[Records shown]
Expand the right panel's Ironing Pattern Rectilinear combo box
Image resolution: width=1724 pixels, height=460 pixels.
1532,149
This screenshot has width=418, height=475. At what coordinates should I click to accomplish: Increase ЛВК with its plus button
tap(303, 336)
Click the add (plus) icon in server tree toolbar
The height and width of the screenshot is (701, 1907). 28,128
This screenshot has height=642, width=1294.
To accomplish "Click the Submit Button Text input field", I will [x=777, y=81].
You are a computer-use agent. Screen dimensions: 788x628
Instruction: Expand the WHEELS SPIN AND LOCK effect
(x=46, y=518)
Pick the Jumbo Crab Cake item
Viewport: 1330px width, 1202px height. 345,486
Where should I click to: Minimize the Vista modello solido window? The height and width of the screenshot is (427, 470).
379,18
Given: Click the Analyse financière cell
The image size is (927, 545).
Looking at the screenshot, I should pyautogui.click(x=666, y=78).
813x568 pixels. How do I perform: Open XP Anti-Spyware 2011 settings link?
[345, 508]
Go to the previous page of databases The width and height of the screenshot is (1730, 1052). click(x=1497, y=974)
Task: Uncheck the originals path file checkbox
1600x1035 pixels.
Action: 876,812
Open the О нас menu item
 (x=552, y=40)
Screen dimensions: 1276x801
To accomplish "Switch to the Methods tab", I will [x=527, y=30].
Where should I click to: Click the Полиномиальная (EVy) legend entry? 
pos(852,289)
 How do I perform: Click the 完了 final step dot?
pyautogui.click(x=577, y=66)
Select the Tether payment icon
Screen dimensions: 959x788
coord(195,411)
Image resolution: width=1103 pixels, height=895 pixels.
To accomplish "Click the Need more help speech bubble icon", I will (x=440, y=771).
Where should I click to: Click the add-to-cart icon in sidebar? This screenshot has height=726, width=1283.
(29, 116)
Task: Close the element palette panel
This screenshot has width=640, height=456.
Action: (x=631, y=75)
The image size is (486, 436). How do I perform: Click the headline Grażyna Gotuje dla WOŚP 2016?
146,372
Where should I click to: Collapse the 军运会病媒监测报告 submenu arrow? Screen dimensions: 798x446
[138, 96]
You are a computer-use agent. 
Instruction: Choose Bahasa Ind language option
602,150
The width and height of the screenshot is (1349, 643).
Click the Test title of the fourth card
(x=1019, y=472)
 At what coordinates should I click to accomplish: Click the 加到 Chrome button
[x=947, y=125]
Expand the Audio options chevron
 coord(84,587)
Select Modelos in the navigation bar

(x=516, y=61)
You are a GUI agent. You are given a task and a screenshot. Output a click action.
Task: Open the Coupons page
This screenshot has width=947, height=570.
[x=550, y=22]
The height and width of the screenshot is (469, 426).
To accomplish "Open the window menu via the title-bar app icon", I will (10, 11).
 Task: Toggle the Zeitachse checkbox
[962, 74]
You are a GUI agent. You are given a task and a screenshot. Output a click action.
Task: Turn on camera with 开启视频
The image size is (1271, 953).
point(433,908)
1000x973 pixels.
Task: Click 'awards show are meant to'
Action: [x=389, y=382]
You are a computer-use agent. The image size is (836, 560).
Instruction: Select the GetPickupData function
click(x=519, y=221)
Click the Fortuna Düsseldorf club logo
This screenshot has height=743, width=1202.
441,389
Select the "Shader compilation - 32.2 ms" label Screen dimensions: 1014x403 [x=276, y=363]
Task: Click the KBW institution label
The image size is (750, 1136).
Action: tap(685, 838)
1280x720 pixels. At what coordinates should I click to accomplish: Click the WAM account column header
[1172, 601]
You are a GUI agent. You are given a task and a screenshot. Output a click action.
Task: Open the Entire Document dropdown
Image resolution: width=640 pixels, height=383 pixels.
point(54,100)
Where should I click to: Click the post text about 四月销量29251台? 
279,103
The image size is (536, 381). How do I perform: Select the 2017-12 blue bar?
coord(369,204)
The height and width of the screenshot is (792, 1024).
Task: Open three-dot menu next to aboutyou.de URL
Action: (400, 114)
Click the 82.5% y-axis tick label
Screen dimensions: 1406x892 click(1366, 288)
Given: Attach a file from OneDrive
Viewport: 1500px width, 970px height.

[What this task involves] Every line of the listing above is to be set down again without any change.

[Your response]
Expand the right panel's Ironing Pattern Rectilinear combo box
Image resolution: width=1724 pixels, height=460 pixels.
1532,149
This screenshot has width=418, height=475. At what coordinates should I click to accomplish: Increase ЛВК with its plus button
tap(303, 336)
Click the add (plus) icon in server tree toolbar
The height and width of the screenshot is (701, 1907). 28,128
This screenshot has height=642, width=1294.
To accomplish "Click the Submit Button Text input field", I will [x=777, y=81].
You are a computer-use agent. Screen dimensions: 788x628
Instruction: Expand the WHEELS SPIN AND LOCK effect
(x=46, y=518)
Pick the Jumbo Crab Cake item
Viewport: 1330px width, 1202px height. 345,486
Where should I click to: Minimize the Vista modello solido window? The height and width of the screenshot is (427, 470).
379,18
Given: Click the Analyse financière cell
The image size is (927, 545).
Looking at the screenshot, I should pyautogui.click(x=666, y=78).
813x568 pixels. How do I perform: Open XP Anti-Spyware 2011 settings link?
[345, 508]
Go to the previous page of databases The width and height of the screenshot is (1730, 1052). click(x=1497, y=974)
Task: Uncheck the originals path file checkbox
1600x1035 pixels.
Action: 876,812
Open the О нас menu item
 (x=552, y=40)
Screen dimensions: 1276x801
To accomplish "Switch to the Methods tab", I will [x=527, y=30].
Where should I click to: Click the Полиномиальная (EVy) legend entry? 
pos(852,289)
 How do I perform: Click the 完了 final step dot?
pyautogui.click(x=577, y=66)
Select the Tether payment icon
Screen dimensions: 959x788
coord(195,411)
Image resolution: width=1103 pixels, height=895 pixels.
To accomplish "Click the Need more help speech bubble icon", I will (x=440, y=771).
Where should I click to: Click the add-to-cart icon in sidebar? This screenshot has height=726, width=1283.
(29, 116)
Task: Close the element palette panel
This screenshot has width=640, height=456.
Action: (x=631, y=75)
The image size is (486, 436). How do I perform: Click the headline Grażyna Gotuje dla WOŚP 2016?
146,372
Where should I click to: Collapse the 军运会病媒监测报告 submenu arrow? Screen dimensions: 798x446
[138, 96]
You are a computer-use agent. 
Instruction: Choose Bahasa Ind language option
602,150
The width and height of the screenshot is (1349, 643).
Click the Test title of the fourth card
(x=1019, y=472)
 At what coordinates should I click to accomplish: Click the 加到 Chrome button
[x=947, y=125]
Expand the Audio options chevron
 coord(84,587)
Select Modelos in the navigation bar

(x=516, y=61)
You are a GUI agent. You are given a task and a screenshot. Output a click action.
Task: Open the Coupons page
This screenshot has width=947, height=570.
[x=550, y=22]
The height and width of the screenshot is (469, 426).
To accomplish "Open the window menu via the title-bar app icon", I will (10, 11).
 Task: Toggle the Zeitachse checkbox
[962, 74]
You are a GUI agent. You are given a task and a screenshot. Output a click action.
Task: Turn on camera with 开启视频
The image size is (1271, 953).
point(433,908)
1000x973 pixels.
Task: Click 'awards show are meant to'
Action: [x=389, y=382]
You are a computer-use agent. The image size is (836, 560).
Instruction: Select the GetPickupData function
click(x=519, y=221)
Click the Fortuna Düsseldorf club logo
This screenshot has height=743, width=1202.
441,389
Select the "Shader compilation - 32.2 ms" label Screen dimensions: 1014x403 [x=276, y=363]
Task: Click the KBW institution label
The image size is (750, 1136).
Action: tap(685, 838)
1280x720 pixels. At what coordinates should I click to accomplish: Click the WAM account column header
[1172, 601]
You are a GUI agent. You are given a task and a screenshot. Output a click action.
Task: Open the Entire Document dropdown
Image resolution: width=640 pixels, height=383 pixels.
point(54,100)
Where should I click to: Click the post text about 四月销量29251台? 
279,103
The image size is (536, 381). How do I perform: Select the 2017-12 blue bar?
coord(369,204)
The height and width of the screenshot is (792, 1024).
Task: Open three-dot menu next to aboutyou.de URL
Action: (400, 114)
Click the 82.5% y-axis tick label
Screen dimensions: 1406x892 click(1366, 288)
Given: Attach a file from OneDrive
Viewport: 1500px width, 970px height.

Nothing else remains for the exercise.